*** Opening of Extracted information ***

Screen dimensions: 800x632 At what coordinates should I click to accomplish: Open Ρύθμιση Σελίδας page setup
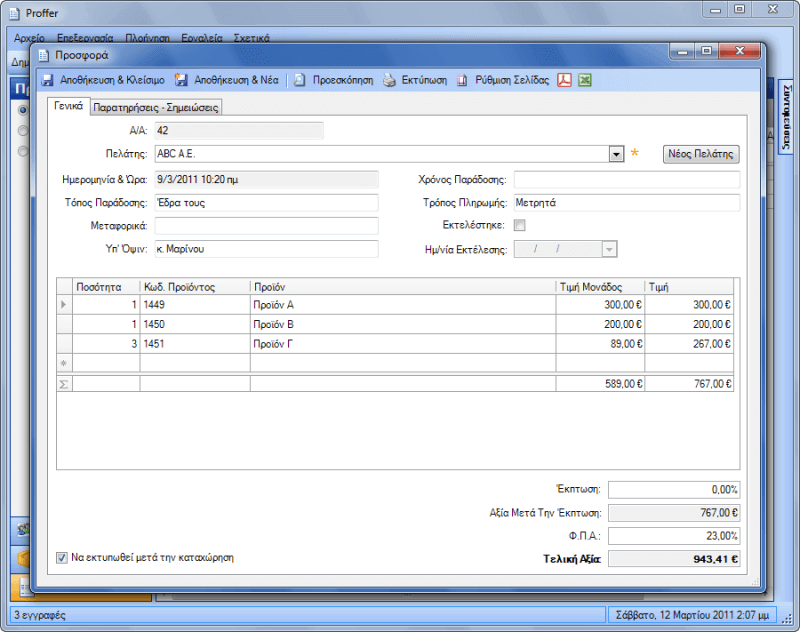point(464,80)
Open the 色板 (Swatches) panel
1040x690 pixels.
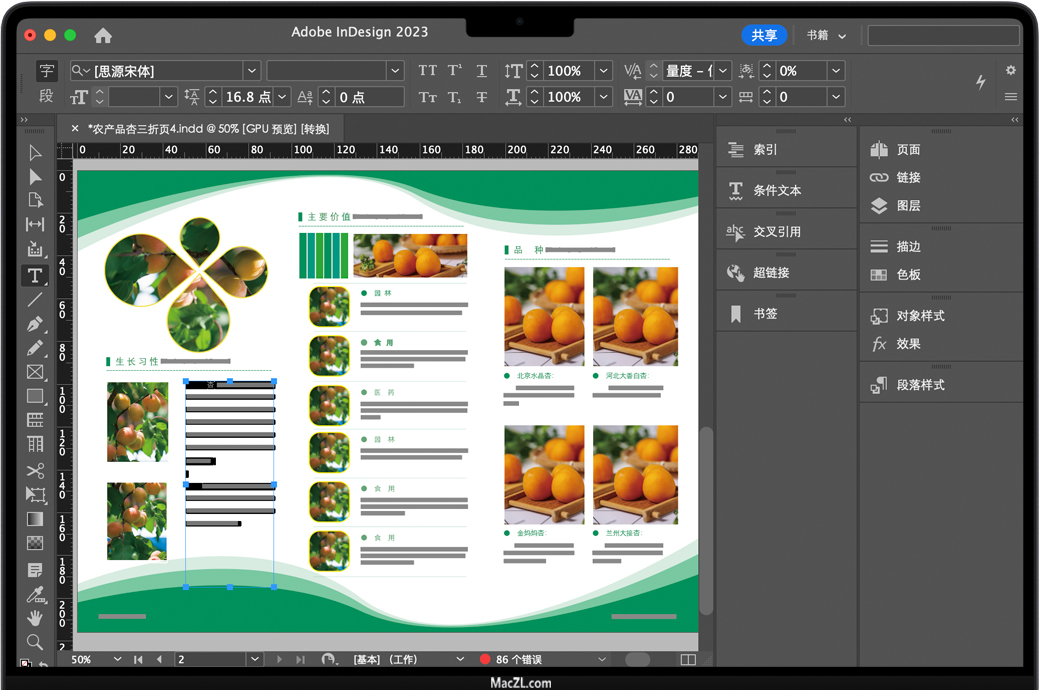(x=908, y=274)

*** Close of Extracted information ***

• Work request: Each of the lines above should be transcribed exactly; no image is to be copied.

• Task answer:
Screen dimensions: 800x632 At what coordinates should I click to accomplish: Open Ρύθμιση Σελίδας page setup
point(464,80)
Open the 色板 (Swatches) panel
1040x690 pixels.
(x=908, y=274)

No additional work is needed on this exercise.